## Assignment
The records below need to be printed in full. Keep each one exact.

## Saved data entries
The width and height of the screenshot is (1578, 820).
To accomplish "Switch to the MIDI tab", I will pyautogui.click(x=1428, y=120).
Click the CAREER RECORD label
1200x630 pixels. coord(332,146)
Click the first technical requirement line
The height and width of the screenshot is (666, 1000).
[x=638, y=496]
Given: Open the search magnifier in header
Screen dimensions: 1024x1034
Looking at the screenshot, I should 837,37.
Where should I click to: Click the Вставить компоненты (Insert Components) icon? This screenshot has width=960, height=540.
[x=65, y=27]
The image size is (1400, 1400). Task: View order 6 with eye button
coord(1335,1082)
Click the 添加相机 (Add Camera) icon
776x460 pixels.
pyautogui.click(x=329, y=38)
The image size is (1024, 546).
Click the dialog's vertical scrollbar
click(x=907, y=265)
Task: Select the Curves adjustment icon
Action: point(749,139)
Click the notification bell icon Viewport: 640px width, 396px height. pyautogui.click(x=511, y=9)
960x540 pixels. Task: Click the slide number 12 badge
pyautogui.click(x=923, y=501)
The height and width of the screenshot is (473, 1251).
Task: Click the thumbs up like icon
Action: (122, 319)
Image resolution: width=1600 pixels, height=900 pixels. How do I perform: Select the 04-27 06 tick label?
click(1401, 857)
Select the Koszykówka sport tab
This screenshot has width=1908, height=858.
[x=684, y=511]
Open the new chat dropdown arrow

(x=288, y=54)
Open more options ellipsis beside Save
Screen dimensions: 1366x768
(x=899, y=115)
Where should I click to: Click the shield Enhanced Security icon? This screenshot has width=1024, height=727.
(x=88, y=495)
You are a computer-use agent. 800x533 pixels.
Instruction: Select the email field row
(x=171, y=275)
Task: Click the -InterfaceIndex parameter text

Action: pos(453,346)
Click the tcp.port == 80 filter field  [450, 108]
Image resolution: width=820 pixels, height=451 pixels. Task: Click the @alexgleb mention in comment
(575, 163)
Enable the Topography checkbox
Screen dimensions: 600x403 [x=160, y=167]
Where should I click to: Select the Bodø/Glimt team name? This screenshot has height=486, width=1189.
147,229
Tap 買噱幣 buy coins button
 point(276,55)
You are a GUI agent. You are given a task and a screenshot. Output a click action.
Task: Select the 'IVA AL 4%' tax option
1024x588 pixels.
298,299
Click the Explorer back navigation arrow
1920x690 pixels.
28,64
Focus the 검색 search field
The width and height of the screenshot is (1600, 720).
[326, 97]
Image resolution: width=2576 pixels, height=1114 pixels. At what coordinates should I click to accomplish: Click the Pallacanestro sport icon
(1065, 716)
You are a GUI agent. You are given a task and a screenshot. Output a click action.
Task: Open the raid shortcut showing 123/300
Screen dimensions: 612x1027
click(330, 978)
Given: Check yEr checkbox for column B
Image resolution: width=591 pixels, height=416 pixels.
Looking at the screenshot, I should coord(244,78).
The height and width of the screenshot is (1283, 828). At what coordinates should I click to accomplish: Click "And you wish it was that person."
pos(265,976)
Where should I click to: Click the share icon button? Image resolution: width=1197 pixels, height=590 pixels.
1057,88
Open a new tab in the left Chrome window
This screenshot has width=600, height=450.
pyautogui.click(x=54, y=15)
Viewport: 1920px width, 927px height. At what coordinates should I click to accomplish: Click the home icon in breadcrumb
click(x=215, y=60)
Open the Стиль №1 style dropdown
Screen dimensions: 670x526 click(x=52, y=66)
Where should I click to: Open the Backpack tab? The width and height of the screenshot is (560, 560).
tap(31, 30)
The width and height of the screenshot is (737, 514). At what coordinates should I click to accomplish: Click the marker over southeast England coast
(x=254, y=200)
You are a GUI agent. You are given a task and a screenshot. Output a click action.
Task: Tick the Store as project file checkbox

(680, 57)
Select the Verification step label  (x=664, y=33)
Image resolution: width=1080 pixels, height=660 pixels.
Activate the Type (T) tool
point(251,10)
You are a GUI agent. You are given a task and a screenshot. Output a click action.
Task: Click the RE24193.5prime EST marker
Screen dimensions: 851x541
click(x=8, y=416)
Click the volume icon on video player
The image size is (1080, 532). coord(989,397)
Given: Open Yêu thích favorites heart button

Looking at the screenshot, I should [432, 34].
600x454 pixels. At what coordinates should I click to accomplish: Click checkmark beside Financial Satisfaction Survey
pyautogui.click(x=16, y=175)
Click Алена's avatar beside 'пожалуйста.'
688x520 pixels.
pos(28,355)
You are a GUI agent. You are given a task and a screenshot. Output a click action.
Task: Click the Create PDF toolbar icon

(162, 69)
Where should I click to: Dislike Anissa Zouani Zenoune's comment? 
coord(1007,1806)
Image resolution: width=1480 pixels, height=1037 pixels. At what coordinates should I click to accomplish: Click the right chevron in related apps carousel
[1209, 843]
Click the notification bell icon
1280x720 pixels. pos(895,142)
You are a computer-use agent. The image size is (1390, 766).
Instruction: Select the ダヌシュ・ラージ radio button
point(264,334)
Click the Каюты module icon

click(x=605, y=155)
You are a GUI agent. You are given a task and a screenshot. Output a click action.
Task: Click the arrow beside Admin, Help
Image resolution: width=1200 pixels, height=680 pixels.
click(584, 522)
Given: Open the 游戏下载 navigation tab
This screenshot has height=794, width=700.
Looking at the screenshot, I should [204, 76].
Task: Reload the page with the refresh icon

## Result below
The width and height of the screenshot is (1578, 820).
To accomplish "Switch to the MIDI tab", I will pyautogui.click(x=1428, y=120).
Click the CAREER RECORD label
1200x630 pixels. coord(332,146)
Click the first technical requirement line
The height and width of the screenshot is (666, 1000).
[x=638, y=496]
Given: Open the search magnifier in header
Screen dimensions: 1024x1034
Looking at the screenshot, I should 837,37.
Where should I click to: Click the Вставить компоненты (Insert Components) icon? This screenshot has width=960, height=540.
[x=65, y=27]
The image size is (1400, 1400). Task: View order 6 with eye button
coord(1335,1082)
Click the 添加相机 (Add Camera) icon
776x460 pixels.
pyautogui.click(x=329, y=38)
The image size is (1024, 546).
Click the dialog's vertical scrollbar
click(x=907, y=265)
Task: Select the Curves adjustment icon
Action: point(749,139)
Click the notification bell icon Viewport: 640px width, 396px height. pyautogui.click(x=511, y=9)
960x540 pixels. Task: Click the slide number 12 badge
pyautogui.click(x=923, y=501)
The height and width of the screenshot is (473, 1251).
Task: Click the thumbs up like icon
Action: (122, 319)
Image resolution: width=1600 pixels, height=900 pixels. How do I perform: Select the 04-27 06 tick label?
click(1401, 857)
Select the Koszykówka sport tab
This screenshot has width=1908, height=858.
[x=684, y=511]
Open the new chat dropdown arrow

(x=288, y=54)
Open more options ellipsis beside Save
Screen dimensions: 1366x768
(x=899, y=115)
Where should I click to: Click the shield Enhanced Security icon? This screenshot has width=1024, height=727.
(x=88, y=495)
You are a computer-use agent. 800x533 pixels.
Instruction: Select the email field row
(x=171, y=275)
Task: Click the -InterfaceIndex parameter text

Action: pos(453,346)
Click the tcp.port == 80 filter field  [450, 108]
Image resolution: width=820 pixels, height=451 pixels. Task: Click the @alexgleb mention in comment
(575, 163)
Enable the Topography checkbox
Screen dimensions: 600x403 [x=160, y=167]
Where should I click to: Select the Bodø/Glimt team name? This screenshot has height=486, width=1189.
147,229
Tap 買噱幣 buy coins button
 point(276,55)
You are a GUI agent. You are given a task and a screenshot. Output a click action.
Task: Select the 'IVA AL 4%' tax option
1024x588 pixels.
298,299
Click the Explorer back navigation arrow
1920x690 pixels.
28,64
Focus the 검색 search field
The width and height of the screenshot is (1600, 720).
[326, 97]
Image resolution: width=2576 pixels, height=1114 pixels. At what coordinates should I click to accomplish: Click the Pallacanestro sport icon
(1065, 716)
You are a GUI agent. You are given a task and a screenshot. Output a click action.
Task: Open the raid shortcut showing 123/300
Screen dimensions: 612x1027
click(330, 978)
Given: Check yEr checkbox for column B
Image resolution: width=591 pixels, height=416 pixels.
Looking at the screenshot, I should coord(244,78).
The height and width of the screenshot is (1283, 828). At what coordinates should I click to accomplish: Click "And you wish it was that person."
pos(265,976)
Where should I click to: Click the share icon button? Image resolution: width=1197 pixels, height=590 pixels.
1057,88
Open a new tab in the left Chrome window
This screenshot has width=600, height=450.
pyautogui.click(x=54, y=15)
Viewport: 1920px width, 927px height. At what coordinates should I click to accomplish: Click the home icon in breadcrumb
click(x=215, y=60)
Open the Стиль №1 style dropdown
Screen dimensions: 670x526 click(x=52, y=66)
Where should I click to: Open the Backpack tab? The width and height of the screenshot is (560, 560).
tap(31, 30)
The width and height of the screenshot is (737, 514). At what coordinates should I click to accomplish: Click the marker over southeast England coast
(x=254, y=200)
You are a GUI agent. You are given a task and a screenshot. Output a click action.
Task: Tick the Store as project file checkbox

(680, 57)
Select the Verification step label  (x=664, y=33)
Image resolution: width=1080 pixels, height=660 pixels.
Activate the Type (T) tool
point(251,10)
You are a GUI agent. You are given a task and a screenshot. Output a click action.
Task: Click the RE24193.5prime EST marker
Screen dimensions: 851x541
click(x=8, y=416)
Click the volume icon on video player
The image size is (1080, 532). coord(989,397)
Given: Open Yêu thích favorites heart button

Looking at the screenshot, I should [432, 34].
600x454 pixels. At what coordinates should I click to accomplish: Click checkmark beside Financial Satisfaction Survey
pyautogui.click(x=16, y=175)
Click Алена's avatar beside 'пожалуйста.'
688x520 pixels.
pos(28,355)
You are a GUI agent. You are given a task and a screenshot. Output a click action.
Task: Click the Create PDF toolbar icon

(162, 69)
Where should I click to: Dislike Anissa Zouani Zenoune's comment? 
coord(1007,1806)
Image resolution: width=1480 pixels, height=1037 pixels. At what coordinates should I click to accomplish: Click the right chevron in related apps carousel
[1209, 843]
Click the notification bell icon
1280x720 pixels. pos(895,142)
You are a computer-use agent. The image size is (1390, 766).
Instruction: Select the ダヌシュ・ラージ radio button
point(264,334)
Click the Каюты module icon

click(x=605, y=155)
You are a GUI agent. You are given a task and a screenshot. Output a click action.
Task: Click the arrow beside Admin, Help
Image resolution: width=1200 pixels, height=680 pixels.
click(584, 522)
Given: Open the 游戏下载 navigation tab
This screenshot has height=794, width=700.
Looking at the screenshot, I should [204, 76].
Task: Reload the page with the refresh icon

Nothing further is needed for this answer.